[BEGIN Records to process]

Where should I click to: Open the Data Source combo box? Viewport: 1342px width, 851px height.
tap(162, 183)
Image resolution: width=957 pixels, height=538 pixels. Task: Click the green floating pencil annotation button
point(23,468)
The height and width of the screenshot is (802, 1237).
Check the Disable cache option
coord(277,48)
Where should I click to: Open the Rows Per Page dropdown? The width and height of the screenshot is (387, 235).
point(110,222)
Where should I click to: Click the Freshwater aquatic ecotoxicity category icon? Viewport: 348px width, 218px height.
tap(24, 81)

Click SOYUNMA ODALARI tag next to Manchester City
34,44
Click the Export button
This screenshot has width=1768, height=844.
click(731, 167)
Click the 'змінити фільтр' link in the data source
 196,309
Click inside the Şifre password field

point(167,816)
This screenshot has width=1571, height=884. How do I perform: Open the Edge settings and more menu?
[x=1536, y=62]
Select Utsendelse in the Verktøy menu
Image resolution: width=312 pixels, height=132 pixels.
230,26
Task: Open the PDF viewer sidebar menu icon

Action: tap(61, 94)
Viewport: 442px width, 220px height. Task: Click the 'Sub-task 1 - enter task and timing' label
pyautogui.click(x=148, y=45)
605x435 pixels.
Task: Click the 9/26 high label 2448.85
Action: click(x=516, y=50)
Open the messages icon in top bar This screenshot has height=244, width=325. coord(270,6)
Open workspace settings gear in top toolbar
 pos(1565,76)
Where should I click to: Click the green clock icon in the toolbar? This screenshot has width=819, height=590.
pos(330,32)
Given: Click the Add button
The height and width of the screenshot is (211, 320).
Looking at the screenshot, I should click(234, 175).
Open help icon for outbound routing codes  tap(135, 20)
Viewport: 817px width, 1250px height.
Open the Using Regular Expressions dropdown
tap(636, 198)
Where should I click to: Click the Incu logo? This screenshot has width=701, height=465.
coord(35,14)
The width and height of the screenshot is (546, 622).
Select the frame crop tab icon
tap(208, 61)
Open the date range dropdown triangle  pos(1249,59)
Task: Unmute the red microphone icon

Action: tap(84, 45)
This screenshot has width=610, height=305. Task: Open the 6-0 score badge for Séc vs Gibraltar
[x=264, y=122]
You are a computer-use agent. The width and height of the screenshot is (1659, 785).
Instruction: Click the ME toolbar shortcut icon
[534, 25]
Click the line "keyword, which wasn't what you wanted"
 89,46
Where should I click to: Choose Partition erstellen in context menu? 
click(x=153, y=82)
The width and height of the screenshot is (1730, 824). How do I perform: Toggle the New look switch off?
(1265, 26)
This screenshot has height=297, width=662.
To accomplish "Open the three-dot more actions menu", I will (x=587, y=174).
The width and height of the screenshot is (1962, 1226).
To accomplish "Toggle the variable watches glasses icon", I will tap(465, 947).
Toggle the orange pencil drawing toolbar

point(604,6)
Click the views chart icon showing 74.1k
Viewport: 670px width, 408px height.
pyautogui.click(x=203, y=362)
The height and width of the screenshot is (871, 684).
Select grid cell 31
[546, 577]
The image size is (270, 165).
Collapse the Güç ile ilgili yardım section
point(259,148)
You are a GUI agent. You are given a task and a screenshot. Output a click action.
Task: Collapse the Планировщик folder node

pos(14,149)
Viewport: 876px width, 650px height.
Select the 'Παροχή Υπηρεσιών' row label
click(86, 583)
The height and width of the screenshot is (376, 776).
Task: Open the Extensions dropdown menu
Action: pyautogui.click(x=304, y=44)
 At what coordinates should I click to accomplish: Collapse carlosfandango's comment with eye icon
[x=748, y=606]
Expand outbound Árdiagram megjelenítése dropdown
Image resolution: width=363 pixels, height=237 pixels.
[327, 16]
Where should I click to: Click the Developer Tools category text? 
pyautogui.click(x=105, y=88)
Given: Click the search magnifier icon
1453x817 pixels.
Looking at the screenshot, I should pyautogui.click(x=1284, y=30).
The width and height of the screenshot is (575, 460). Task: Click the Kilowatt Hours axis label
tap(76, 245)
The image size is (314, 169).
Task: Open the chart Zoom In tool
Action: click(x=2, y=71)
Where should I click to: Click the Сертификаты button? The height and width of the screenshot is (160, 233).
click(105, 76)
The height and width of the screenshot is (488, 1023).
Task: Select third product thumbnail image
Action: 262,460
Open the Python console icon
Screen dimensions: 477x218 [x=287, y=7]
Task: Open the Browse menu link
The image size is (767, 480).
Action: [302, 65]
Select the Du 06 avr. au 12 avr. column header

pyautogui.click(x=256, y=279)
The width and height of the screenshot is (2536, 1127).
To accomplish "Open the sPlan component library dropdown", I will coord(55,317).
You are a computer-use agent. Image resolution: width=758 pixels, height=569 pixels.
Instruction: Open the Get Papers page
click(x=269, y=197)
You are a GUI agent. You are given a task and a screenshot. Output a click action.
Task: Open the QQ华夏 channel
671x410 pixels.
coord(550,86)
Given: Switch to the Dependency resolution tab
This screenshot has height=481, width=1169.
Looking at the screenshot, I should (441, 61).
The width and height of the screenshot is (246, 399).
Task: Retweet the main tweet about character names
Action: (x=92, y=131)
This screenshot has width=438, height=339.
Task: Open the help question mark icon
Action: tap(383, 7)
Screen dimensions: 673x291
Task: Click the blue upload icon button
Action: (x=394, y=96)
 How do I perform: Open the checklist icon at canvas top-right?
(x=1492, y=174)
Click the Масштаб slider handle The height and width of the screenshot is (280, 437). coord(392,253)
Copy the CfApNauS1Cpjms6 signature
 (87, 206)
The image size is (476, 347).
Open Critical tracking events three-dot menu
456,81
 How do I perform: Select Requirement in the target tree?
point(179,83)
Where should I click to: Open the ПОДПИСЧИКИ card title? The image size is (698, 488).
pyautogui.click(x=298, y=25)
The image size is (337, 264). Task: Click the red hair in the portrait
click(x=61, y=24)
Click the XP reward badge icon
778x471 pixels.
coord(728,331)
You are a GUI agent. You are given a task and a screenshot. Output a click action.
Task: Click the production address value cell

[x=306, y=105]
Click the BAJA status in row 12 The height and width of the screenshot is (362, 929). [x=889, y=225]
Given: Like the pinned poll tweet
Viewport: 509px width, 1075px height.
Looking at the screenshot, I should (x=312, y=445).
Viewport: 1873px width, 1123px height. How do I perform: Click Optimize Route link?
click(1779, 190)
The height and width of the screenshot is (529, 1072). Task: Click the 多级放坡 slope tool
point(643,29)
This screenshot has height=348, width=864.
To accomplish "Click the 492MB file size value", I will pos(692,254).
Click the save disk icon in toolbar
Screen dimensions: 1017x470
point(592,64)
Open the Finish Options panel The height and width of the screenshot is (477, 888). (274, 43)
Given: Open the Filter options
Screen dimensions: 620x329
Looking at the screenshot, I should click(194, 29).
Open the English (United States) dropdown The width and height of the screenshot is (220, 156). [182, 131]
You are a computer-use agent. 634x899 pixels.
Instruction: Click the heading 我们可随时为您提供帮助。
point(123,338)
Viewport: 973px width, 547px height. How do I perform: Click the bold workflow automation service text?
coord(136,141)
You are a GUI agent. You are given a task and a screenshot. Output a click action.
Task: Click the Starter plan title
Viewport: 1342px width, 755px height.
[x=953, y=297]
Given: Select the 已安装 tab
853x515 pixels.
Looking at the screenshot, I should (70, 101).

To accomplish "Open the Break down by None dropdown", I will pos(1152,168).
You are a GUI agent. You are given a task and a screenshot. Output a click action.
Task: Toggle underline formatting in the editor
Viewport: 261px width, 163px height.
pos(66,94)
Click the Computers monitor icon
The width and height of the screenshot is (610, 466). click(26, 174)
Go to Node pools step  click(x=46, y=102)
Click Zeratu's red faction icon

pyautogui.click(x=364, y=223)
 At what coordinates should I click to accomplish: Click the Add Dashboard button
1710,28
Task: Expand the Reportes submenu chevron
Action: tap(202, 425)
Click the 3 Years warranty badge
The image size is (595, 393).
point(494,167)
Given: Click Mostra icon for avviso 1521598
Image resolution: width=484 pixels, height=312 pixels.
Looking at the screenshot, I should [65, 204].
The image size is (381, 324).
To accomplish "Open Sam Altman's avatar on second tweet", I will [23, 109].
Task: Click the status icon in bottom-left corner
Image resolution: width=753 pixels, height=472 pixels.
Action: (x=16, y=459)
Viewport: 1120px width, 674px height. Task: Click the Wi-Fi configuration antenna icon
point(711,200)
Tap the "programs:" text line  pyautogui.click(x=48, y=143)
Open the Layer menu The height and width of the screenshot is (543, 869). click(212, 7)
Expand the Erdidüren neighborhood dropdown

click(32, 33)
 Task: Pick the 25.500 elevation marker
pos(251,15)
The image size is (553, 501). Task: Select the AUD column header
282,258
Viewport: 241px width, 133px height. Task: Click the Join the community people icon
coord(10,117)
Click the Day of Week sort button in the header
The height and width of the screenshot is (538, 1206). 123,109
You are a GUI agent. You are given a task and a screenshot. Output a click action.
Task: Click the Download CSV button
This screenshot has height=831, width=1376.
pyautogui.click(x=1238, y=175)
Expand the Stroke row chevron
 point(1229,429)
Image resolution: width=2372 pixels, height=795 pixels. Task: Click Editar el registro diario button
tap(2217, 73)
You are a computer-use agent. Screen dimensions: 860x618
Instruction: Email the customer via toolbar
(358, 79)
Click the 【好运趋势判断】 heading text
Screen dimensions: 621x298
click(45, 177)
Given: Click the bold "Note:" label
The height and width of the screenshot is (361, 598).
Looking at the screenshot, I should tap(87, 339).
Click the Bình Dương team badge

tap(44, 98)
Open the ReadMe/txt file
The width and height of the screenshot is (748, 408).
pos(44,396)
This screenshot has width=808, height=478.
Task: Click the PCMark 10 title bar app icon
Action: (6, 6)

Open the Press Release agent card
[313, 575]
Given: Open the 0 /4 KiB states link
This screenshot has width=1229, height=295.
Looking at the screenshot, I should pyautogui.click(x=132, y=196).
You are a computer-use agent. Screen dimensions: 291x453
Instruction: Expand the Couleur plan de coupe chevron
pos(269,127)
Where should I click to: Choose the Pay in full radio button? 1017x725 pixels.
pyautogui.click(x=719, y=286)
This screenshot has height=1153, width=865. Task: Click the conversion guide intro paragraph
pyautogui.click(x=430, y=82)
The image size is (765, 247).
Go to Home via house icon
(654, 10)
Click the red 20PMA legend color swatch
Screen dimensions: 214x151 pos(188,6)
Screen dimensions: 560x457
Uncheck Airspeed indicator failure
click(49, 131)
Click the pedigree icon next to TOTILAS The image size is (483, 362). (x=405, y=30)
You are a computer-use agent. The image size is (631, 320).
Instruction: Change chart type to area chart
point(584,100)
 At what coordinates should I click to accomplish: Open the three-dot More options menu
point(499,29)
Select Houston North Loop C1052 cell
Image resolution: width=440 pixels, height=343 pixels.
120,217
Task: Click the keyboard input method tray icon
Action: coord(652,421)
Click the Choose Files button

[END Records to process]

- [Task goal]: List each line of the records above as one string in a JSON array. Start at the line containing "Where should I click to: Choose the", continue through the line containing "Screen dimensions: 214x151 pos(188,6)", and leave out blank lines.

- [The completed task]:
[
  "Where should I click to: Choose the Pay in full radio button? 1017x725 pixels.",
  "pyautogui.click(x=719, y=286)",
  "This screenshot has height=1153, width=865. Task: Click the conversion guide intro paragraph",
  "pyautogui.click(x=430, y=82)",
  "The image size is (765, 247).",
  "Go to Home via house icon",
  "(654, 10)",
  "Click the red 20PMA legend color swatch",
  "Screen dimensions: 214x151 pos(188,6)"
]